## QUOTED PASSAGE
☆ ☆ ☆ ☆ ☆ ☆ ☆
MURTHY: ...In the face of all the misinformation we have swirling around out there.

INSKEEP: Yeah. Let's talk about the quality of the information briefly. Earlier this week, we had Scott Gottlieb on the program, the former head of the FDA, as you know. And he was telling Noel that he was concerned that the CDC data is not really showing how severe this surge really is. As bad as it looks, he thinks it may look worse. Let's listen to this.


SCOTT GOTTLIEB: It's about, maybe, 80 million Americans that are unvaccinated and remain vulnerable to this infection. Probably a lot of them have now been infected with this delta wave. We probably have a lot more infection in the states where vaccination rates are low than what we're picking up.

INSKEEP: Do you think that's true, that it may be even worse than it looks?

MURTHY: Well, I think we certainly have more cases than the number that we're counting. And here's the reason why, because we realize that there's a lot of under-testing going on, especially in areas that are hard-hit by delta, which have low vaccination rates. You know, what we need is for people to make sure that if people have symptoms that they're getting tested. And - but we realize that that's not happening in a lot of places. And so what the CDC has been doing is actually working with the rest of the administration to send surge response teams in to help states and localities and beef up their testing so that detection can actually be better.
☆ ☆ ☆ ☆ ☆ ☆ ☆
## WHAT NEEDS TO BE DONE
In the interview transcript, what does Murthy say the CDC has been doing about under-testing?

## AVAILABLE DATA
☆ ☆ ☆ ☆ ☆ ☆ ☆
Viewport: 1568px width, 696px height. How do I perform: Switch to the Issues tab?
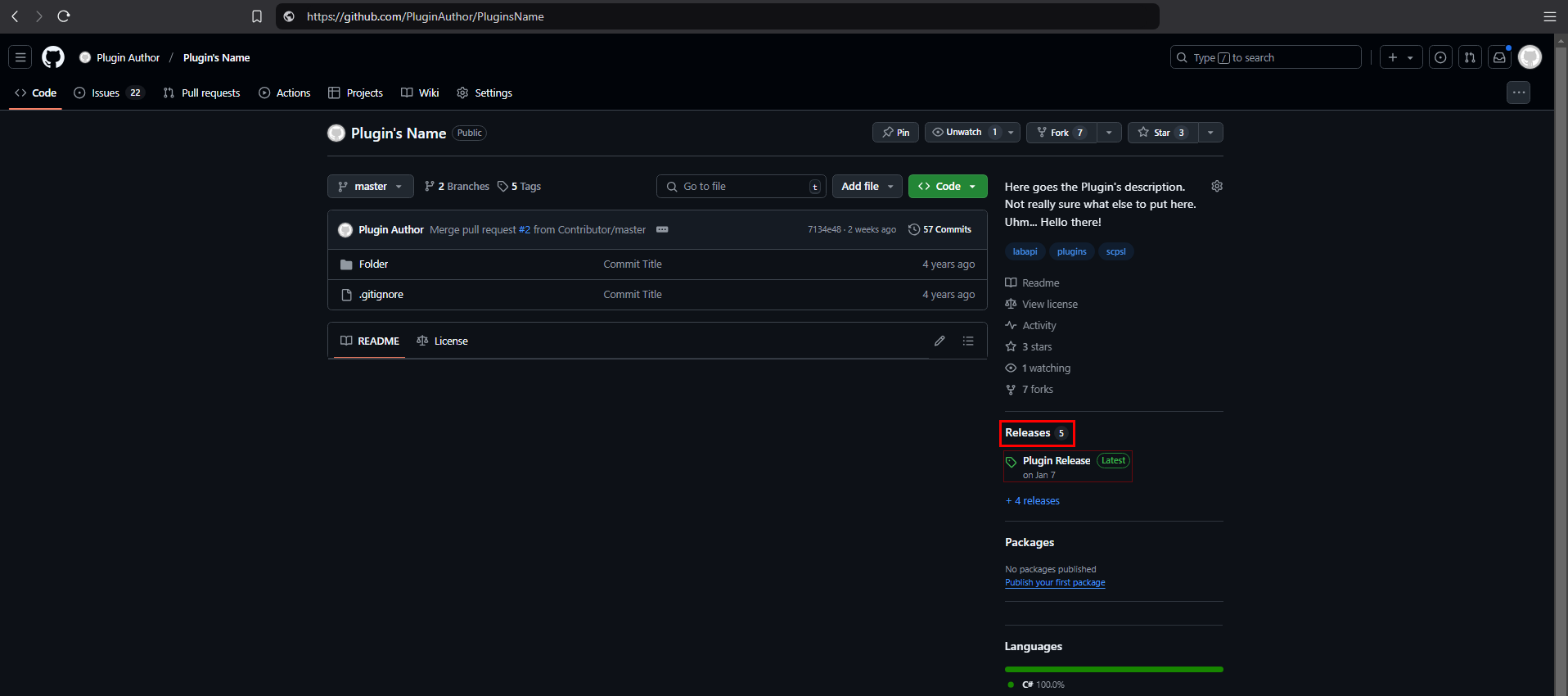[107, 93]
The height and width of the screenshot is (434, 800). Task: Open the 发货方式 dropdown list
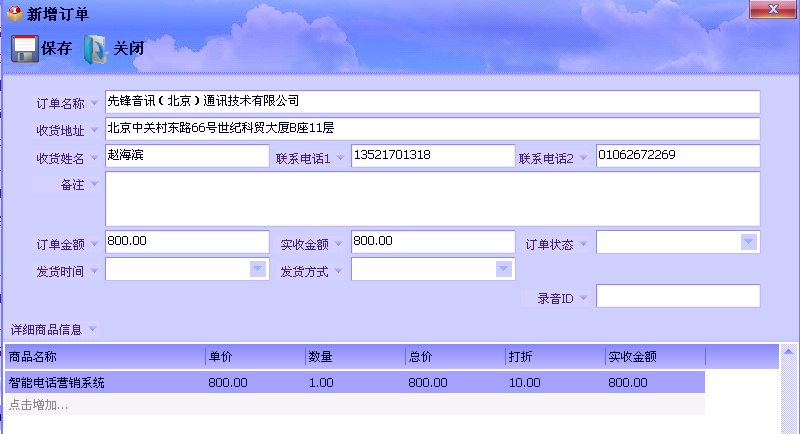tap(504, 268)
☆ ☆ ☆ ☆ ☆ ☆ ☆
## EXPECTED OUTPUT
Working with the rest of the administration to send surge response teams in to help states and localities beef up their testing so that detection can be better.